Look at you, Doc Holliday: the sarcastic Southern drawl when you offer to drive me home;
I steal away through the back door,
sure you’ll catch me sometime later, high noon sun at your back.
And there you are, leaning against the fence post,
box of matches rattling together
like Colt .45 rounds in your palm
the cigarette hinged in your mouth.

like the new movie grindhouse, this post has two parts!

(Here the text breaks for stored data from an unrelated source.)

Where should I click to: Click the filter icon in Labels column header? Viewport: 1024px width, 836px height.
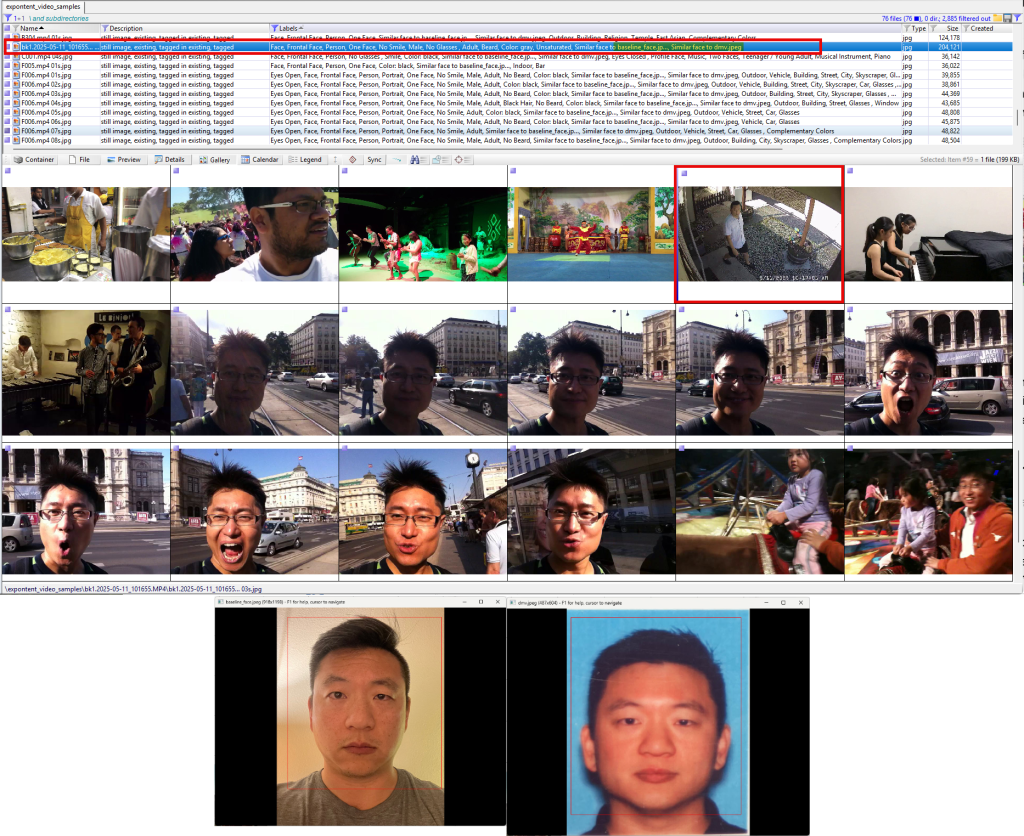pos(274,29)
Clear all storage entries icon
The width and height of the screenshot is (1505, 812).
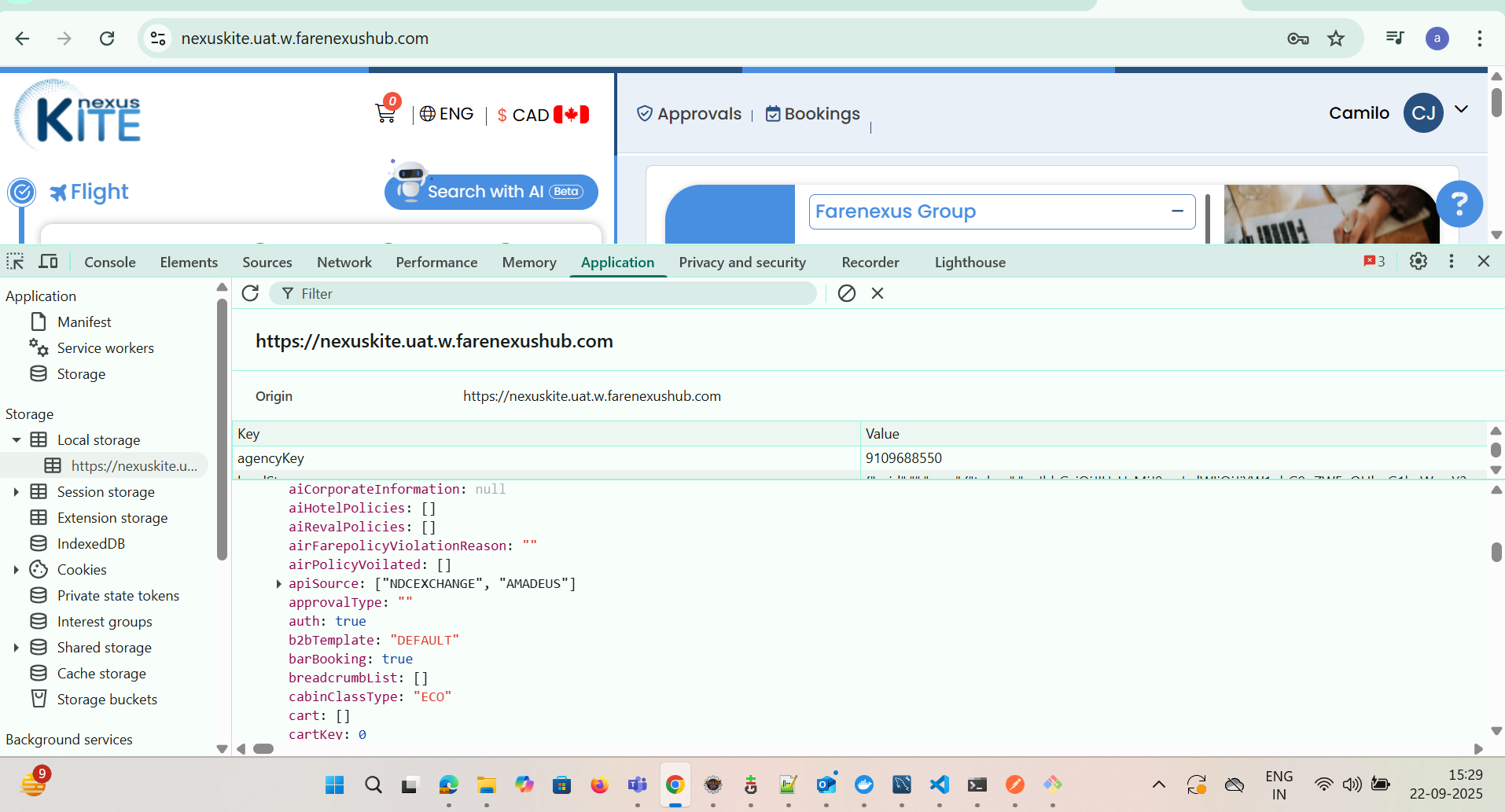[847, 293]
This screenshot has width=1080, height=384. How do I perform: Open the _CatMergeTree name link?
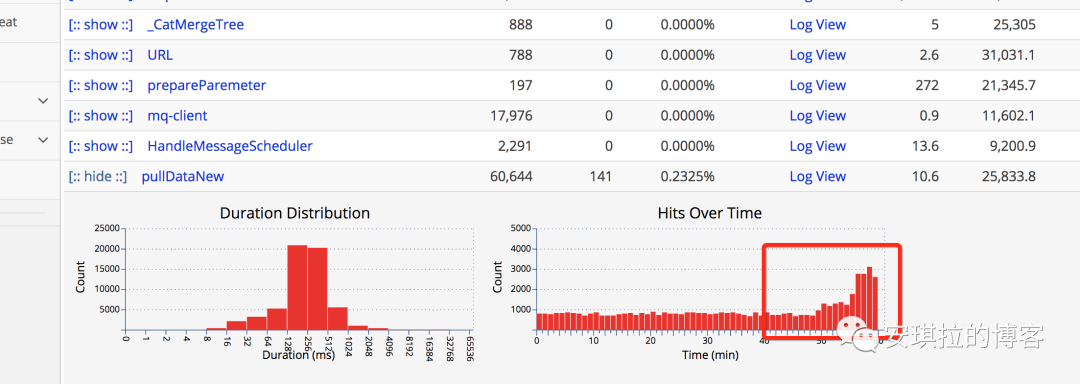196,25
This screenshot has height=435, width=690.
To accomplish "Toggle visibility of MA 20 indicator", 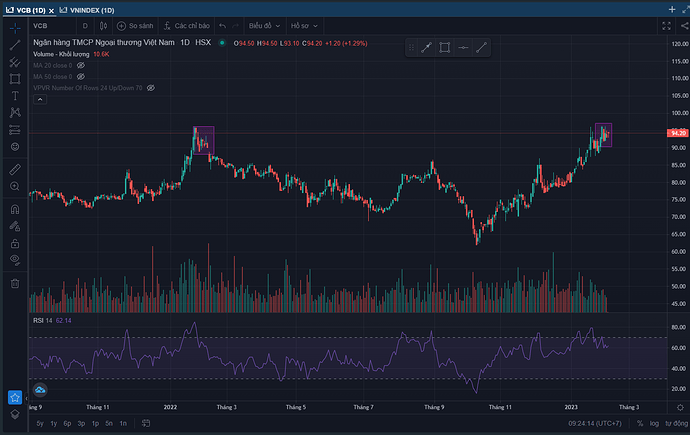I will 81,65.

POEM FOR YOUR SECOND BIRTHDAY



Even as an infant
your hands flew about, impossibly
small digits scratching
against your bassinette, nails
growing so rapidly
they seemed more
like talons.


All bedding
pitched
from your pale nest,
your father and I
terrified
you’d shred another flannel blanket
and smother yourself.


We would hardly admit
that already, nine days in,
we were petrified
of our own
daughter, those
pterodactyl blue eyes.


These mornings you wake us
with small pecks on cheeks, noses,
foreheads, a deft flutter of one hand
against my cheek. Your eyes
hundreds of shimmering colors
all at once:


they remind me of something in flight,
my daughter, my starling.




******************************

seriously, why won't blogger accept my formatting? i'm quite annoyed by this. and the lack of interface between google documents and blogger--does anyone know how to do this?

alas, alack, i have spent far too long getting pissed about this and not addressing all the house b.s to be done before we embark on a birmingham adventure for easter. joy.